Viene quindi sottolineato che l’Autorità è competente a svolgere attività di prevenzione della corruzione nelle amministrazioni pubbliche e nelle società controllate e partecipate e di vigilanza sull’affidamento e sull’esecuzione dei contratti pubblici. L’Autorità è altresì competente a gestire le segnalazioni dei dipendenti pubblici riguardanti illeciti commessi all’interno del proprio ente/amministrazione e riconducibili a episodi di corruzione in senso ampio o a fenomeni di c.d. “malagestio”.

Più in particolare, viene evidenziato, che sono di competenza dell’Autorità le segnalazioni aventi ad oggetto:

– i contratti pubblici, finalizzate al controllo sull’affidamento e sull’esecuzione dei contratti pubblici, anche di interesse regionale, di lavori, servizi e forniture nei settori ordinari e nei settori speciali e sui contratti secretati, e l’attività di precontenzioso, secondo le disposizioni del d.lgs. 50/2016;

 – i piani e le misure anticorruzione, per il controllo sull’applicazione e sull’efficacia delle misure di prevenzione della corruzione adottate dalle pubbliche amministrazioni e dalle società/enti in controllo o a partecipazione pubblica, in particolare per la verifica dell’avvenuta adozione e dell’efficacia del piano triennale di prevenzione della corruzione;

– gli obblighi di trasparenza assicurati mediante la pubblicazione, sui siti web istituzionali delle pubbliche amministrazioni, dei dati, documenti, e informazioni richiesti dalla l. 190/2012 e dal d.lgs. 33/2013, come modificati dal d.lgs. 97/2016;

– gli incarichi e l’imparzialità dei pubblici funzionari, per la vigilanza sul rispetto delle disposizioni in materia di inconferibilità e incompatibilità nelle pubbliche amministrazioni e negli enti di diritto privato in controllo  pubblico ai sensi del d.lgs. 39/2013, sulle ipotesi di c.d.“pantouflage”, di cui all’art. 53, co. 16-ter, del d.lgs. 165/2001, sull’imparzialità/conflitti di interesse dei pubblici funzionari e sull’adozione e sul rispetto dei codici di comportamento;

– le segnalazioni di “whistleblower”, per la trattazione di eventuali illeciti segnalati da dipendenti pubblici ai sensi dell’art. 54, co. 4-bis, del d.lgs. 165/2001, secondo le indicazioni di fornite dall’Anac con le linee guida  contenute nella determinazione 6/2015.

Il Presidente, inoltre, specifica che “Come previsto nei regolamenti che disciplinano l’esercizio della funzione di vigilanza dell’Autorità , si ricorda che le segnalazioni anonime sono archiviate dal dirigente dell’ufficio.
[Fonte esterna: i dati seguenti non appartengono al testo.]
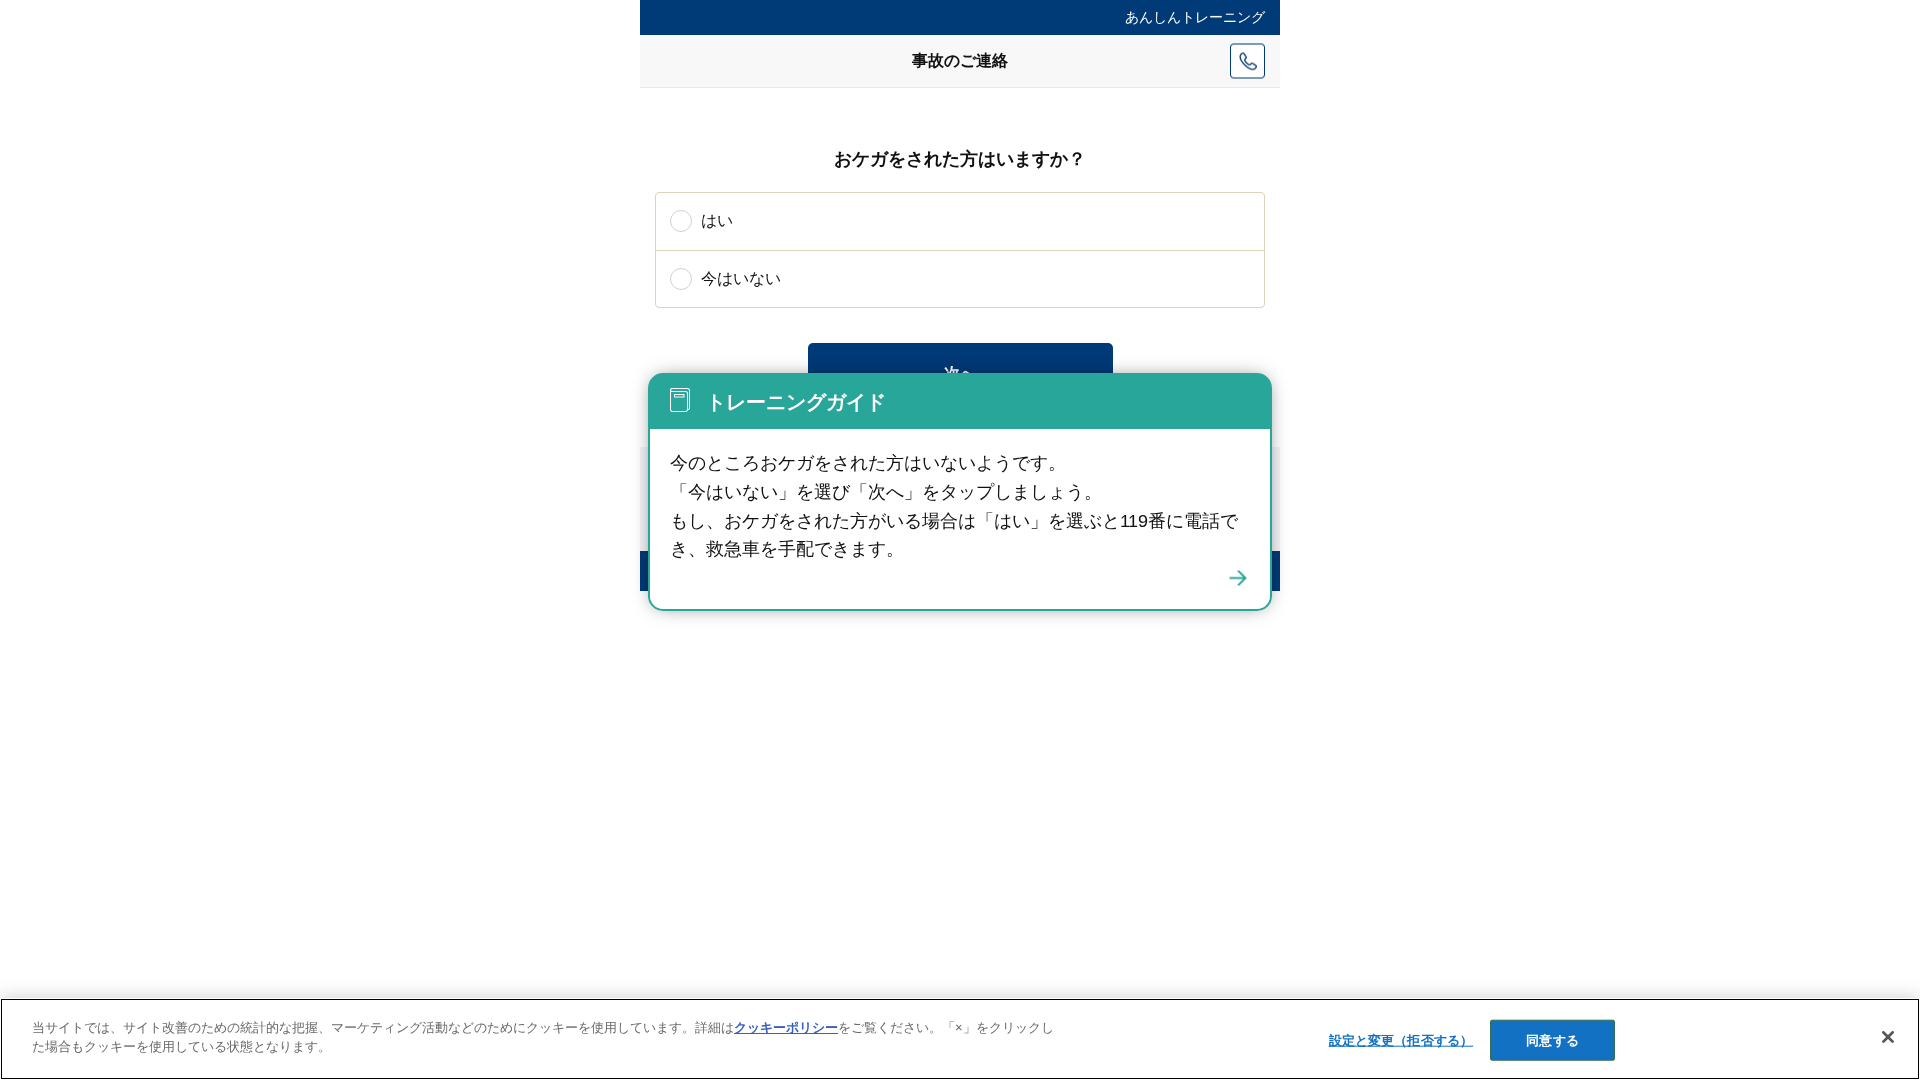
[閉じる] (1238, 578)
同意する (1552, 1040)
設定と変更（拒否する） (1401, 1040)
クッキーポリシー (786, 1027)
Segnalazioni anonime relative a fatti di particolare rilevanza o gravità e che presentano informazioni adeguatamente circostanziate possono essere tenute in considerazione al fine di integrare le informazioni in possesso dell’ufficio nell’esercizio dell’attività di vigilanza.
Si rammenta inoltre che sono considerate anonime le segnalazioni che non recano alcuna sottoscrizione, che recano una sottoscrizione illeggibile o che pur apparendo riferibili a un soggetto non consentano comunque di individuarlo o di identificarlo con certezza.
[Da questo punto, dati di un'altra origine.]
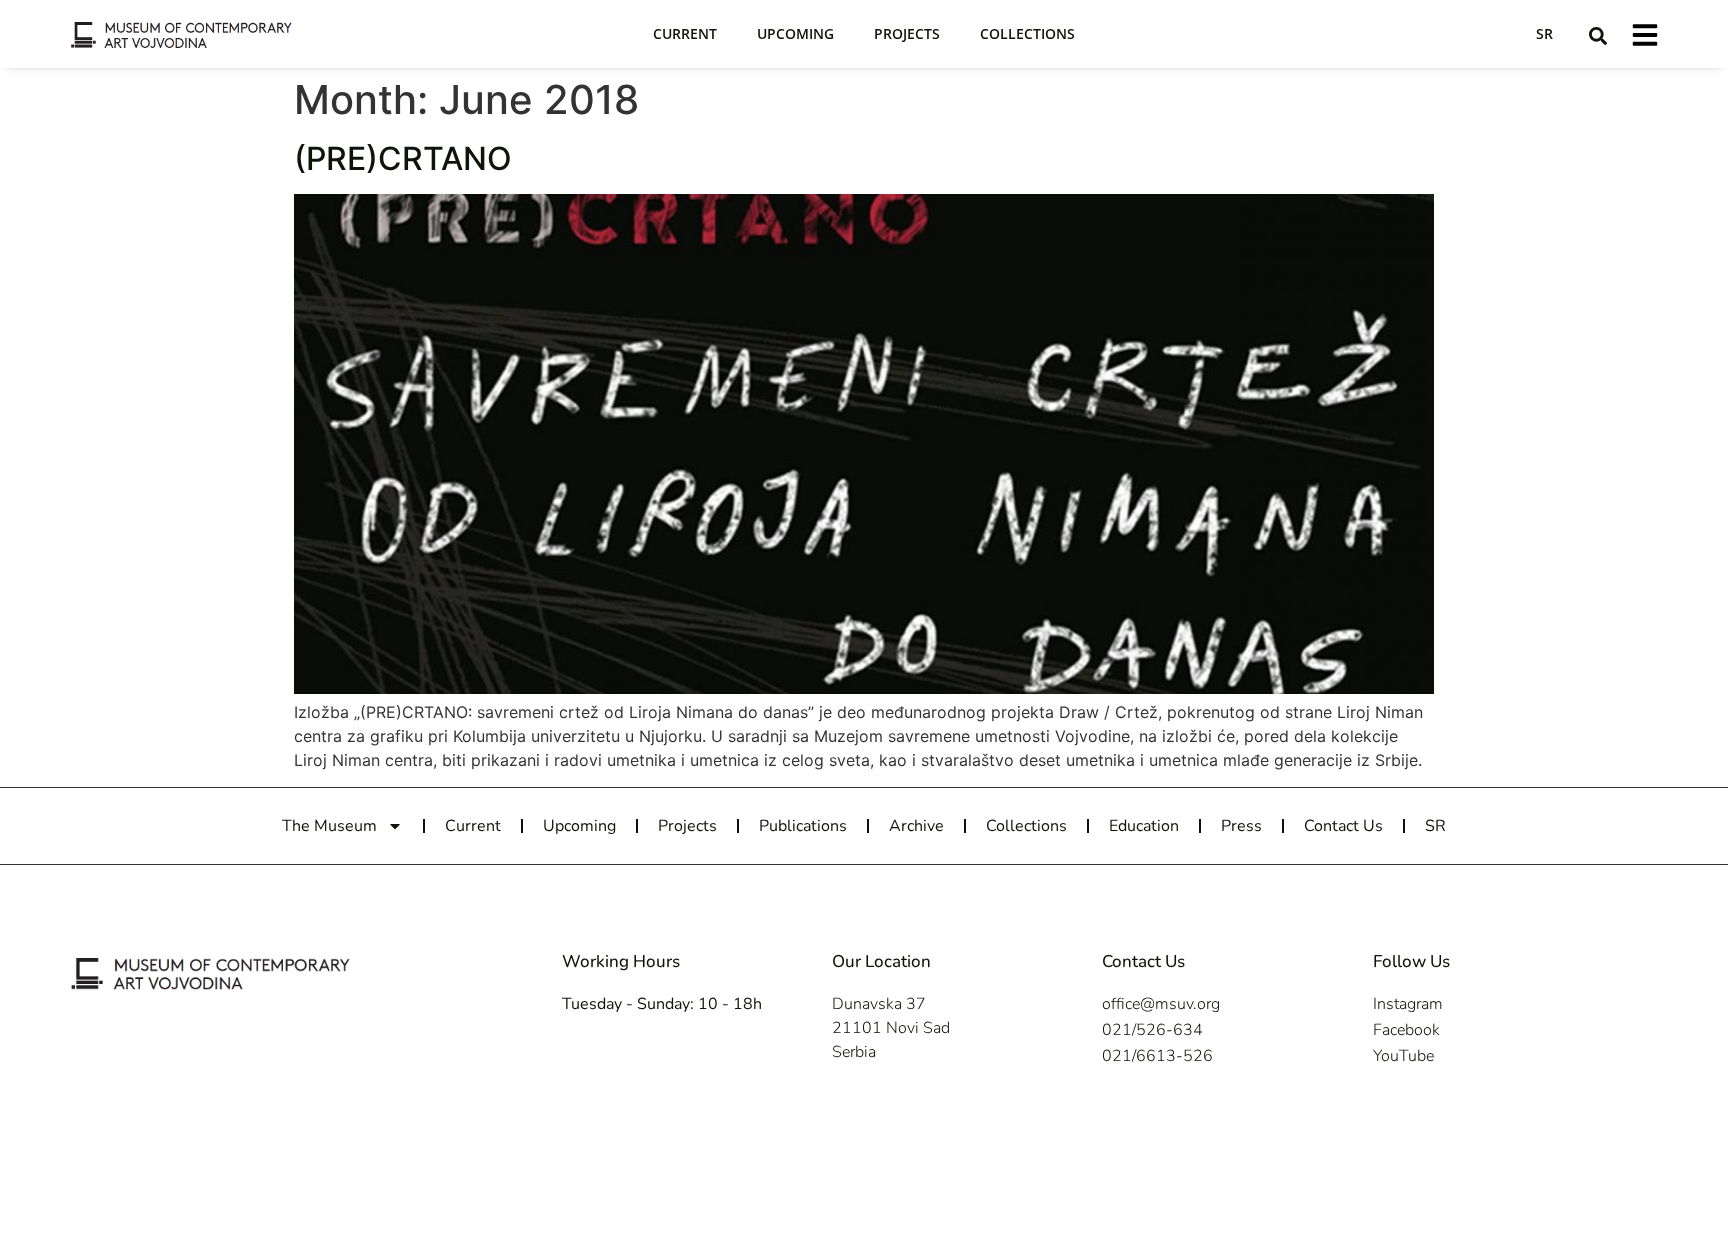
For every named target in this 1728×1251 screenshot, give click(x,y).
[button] (1598, 36)
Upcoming (795, 33)
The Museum (329, 826)
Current (685, 33)
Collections (1027, 33)
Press (1241, 826)
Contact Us (1343, 826)
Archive (916, 826)
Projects (907, 33)
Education (1144, 826)
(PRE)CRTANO (403, 158)
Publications (803, 826)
L’Anac segnala, a titolo esemplificativo, alcune tipologie di segnalazioni che non saranno prese in considerazione giacchè  di manifesta incompetenza dell’Autorità  quali:

“A. Segnalazioni di fatti o comportamenti tese all’accertamento di responsabilità esclusivamente penali e/o erariali e sulle quali non sussistono profili di competenza dell’Autorità. In tali casi è necessario rivolgersi all’Autorità giudiziaria e/o alla Corte dei conti competenti per territorio.
B. Segnalazioni riguardanti presunti illeciti commessi da magistrati, per le quali è competente la Procura distrettuale ai sensi dell’art. 11 del codice di procedura penale.
C. Richieste di annullamento di procedure selettive o concorsuali di esclusiva competenza del giudice amministrativo ovvero segnalazioni inerenti la mera valutazione dei requisiti di partecipazione alla procedure stesse.
D. Irregolarità nelle procedure di nomina, ad esclusione dei casi di inconferibilità o incompatibilità o della violazione dei doveri di imparzialità dei pubblici funzionari.
E. Segnalazioni di mere disfunzioni organizzative o rivendicazioni sindacali (ad esempio, mancata attuazione di accordi contrattuali riguardanti il personale, mancato riconoscimento di progressioni di carriera o di emolumenti).
F. Casi di malasanità non connessi a processi di approvvigionamento di lavori, servizi e forniture (ad esempio, segnalazioni riguardanti cure sanitarie ritenute inadeguate).
G. Casi di mero assenteismo dal lavoro.
H. Segnalazioni di presunti conflitti politico-istituzionali all’interno di enti e istituzioni.
I. Controversie di carattere esclusivamente personale quali, a mero titolo esemplificativo, quelle connesse a successioni, eredità, testamenti, proprietà mobiliari/immobiliari.
J. Segnalazioni riguardanti anomalie nella gestione di istituti di credito o finanziari.
K. Segnalazioni concernenti abusi edilizi commessi da privati.
L. Questioni inerenti l’aumento delle tariffe alle utenze per i servizi pubblici locali quale conseguenza di presunte diseconomicità degli affidamenti
.”

(Fonte ANAC www.anticorruzione.it )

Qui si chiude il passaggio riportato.